RNIB has slammed Paralympics sponsor Visa for failing to provide “talking cash machine” facilities for blind people at the Olympic Park.
The financial company Visa committed to installing upgrades to cash machines on the Olympic Park which would provide audio facilities after RNIB threatened legal action under the Equalities Act earlier this year. Legal proceedings were halted after Visa pledged to convert two of the eight on-site cashpoints into “talking ATMs”.
It is understood that Visa failed to make the upgrades. RNIB says it is “extremely disappointed” after working with Locog for the past three years to ensure that the Olympic Park was fully accessible for blind and partially sighted people.
Visa cash points on the park include braille and tactile keyboards in lie with all UK high street cashpoints.
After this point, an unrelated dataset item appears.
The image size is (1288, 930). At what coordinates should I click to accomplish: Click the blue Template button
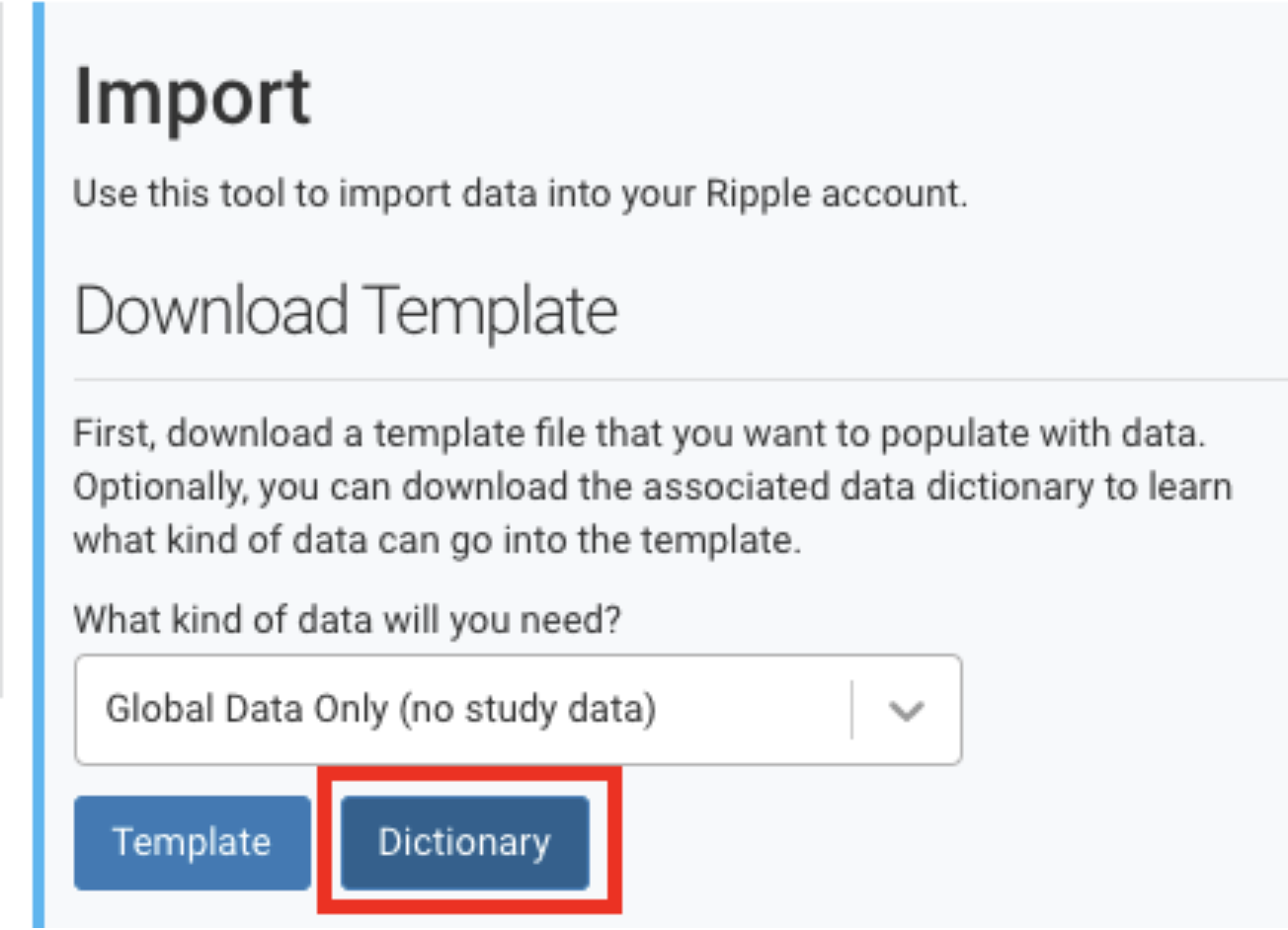pyautogui.click(x=192, y=842)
Steve Winyard, head of policy and campaigns at RNIB, says: “RNIB has always campaigned for the right of blind and partially sighted people to have control of their own money and be able to access it just like a sighted person. This is why we launched our Make Money Talk campaign last year calling on all UK banks to provide ATMs with audio facilities for their customers with sight loss.
“We believe it is only fair and reasonable for banks to provide ‘talking ATMs’ across their networks and especially at sites where everyone else has the luxury of 24/7 access. Already Barclays and Lloyds have agreed to this and we expect two more banks to make a similar commitment in the near future.”
The charity says that if blind or partially sighted people are experiencing difficulties using the cashpoint facilities at the park, it will prove them with assistance.
There are currently 69 “talking ATMs” in the UK, while there are 100,000 in the US – the equivalent of one in four.
Visa says it was “not feasible” to add audio functionalilty to the cash points in the short timeframe after RNIB raised the issue in June.
A spokesperson for Visa Europe says: “Visa has been a global sponsor for over 25 years and takes seriously the responsibility to provide robust, safe and secure ATM provision for all visitors to both the Olympic and Paralympic Games. Visa is committed to addressing the needs of blind and partially sighted people in using ATMs in the UK and will work with our member banks and RNIB going forward to improve accessibility.”
Visa has previously angered consumers over its monopoly on card payment and cash machine services at the Olympics that meant only Visa cardholders could purchase tickets and only its cards can be used to make purchases at Olympic venues.